If we had the chance to speak, I would have told you to hold on. I understand your decision, but also felt the passion you were carrying within you and the potential that was open to you. You would have been able to do more alive for this extraordinary cause, as an example and activist for the next several decades. You were looking forward to turning 18, and getting away from your parents. In a Reddit forum you posted your situation, asking people if your experience could be considered abuse and replied, “Luckily, I’m almost seventeen which means only little over a year until I can get the f*** out of here.” At that point you would have been able to begin transitioning, but you never made it to your 18th birthday.

Depression digs deep and hurts hard. I would have tried to tell you about meditation and acceptance, and how it can make everything in your life seem workable. I would have tried to convince you that you were actually stronger than any of the challenges you would face in the future. And I would have tried desperately to tell you that the crushing feelings of worthlessness, shame, and doubt subside with proper attention and care. The circular hateful thoughts can stop spinning if they are pulled out into the open.

You educated yourself and asked to see a gender therapist, but your parents would only take you to a Christian counselor.
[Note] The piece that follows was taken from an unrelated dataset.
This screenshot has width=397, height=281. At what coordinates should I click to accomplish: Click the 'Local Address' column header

Seeing someone who tells you the solution to your problems is to get right with the creator that made you so miserable in the first place is not an effective healing solution.
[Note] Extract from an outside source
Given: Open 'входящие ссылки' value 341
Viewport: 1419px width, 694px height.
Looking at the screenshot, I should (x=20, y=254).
Of course seeing someone who did not believe in your state of being would worsen your depression. Your obligatory, weekly church attendance was surely shamefully uncomfortable as well. Was only being allowed to be around people who supported the hurtful, hateful thoughts about you too difficult to stand? It was for me.

When I was 17, I too contemplated death, feeling its inevitability closer to my present than my peers. If not by my own hand, than a freakish turn of events inspired by the deity I no longer believed as savior in but still feared he would smite me down. You said in your Reddit post that you felt that God hated you because of who you were, and you may have thought you would be sent to hell. Life itself turned too hellish.

Teenagers kill themselves far too often. The aching, yet numbing pain that can accompany mental illness becomes too much to deal with, and they dip. It can be hard to imagine a life of happiness when you’ve been so unhappy in your young life. But no one wants to want to kill him or herself. The desire is borne as a solution to a problem that feels bigger than our lives.

Leelah, I am so sorry that you lost this battle. The world would be better with you in it, but in some small way I am glad that things happened this way, if only because I am able to know you at all.

And you are amazing. You said in your note, “People say ‘it gets better’ but that’s not true for me. It gets worse. Everyday I get worse.”

But Leelah, that’s not true. Everyday you were getting better. Everyday you were moving closer to understanding who you were and what you wanted, it was just clouded by too much pain to make it your main goal. But you were always good.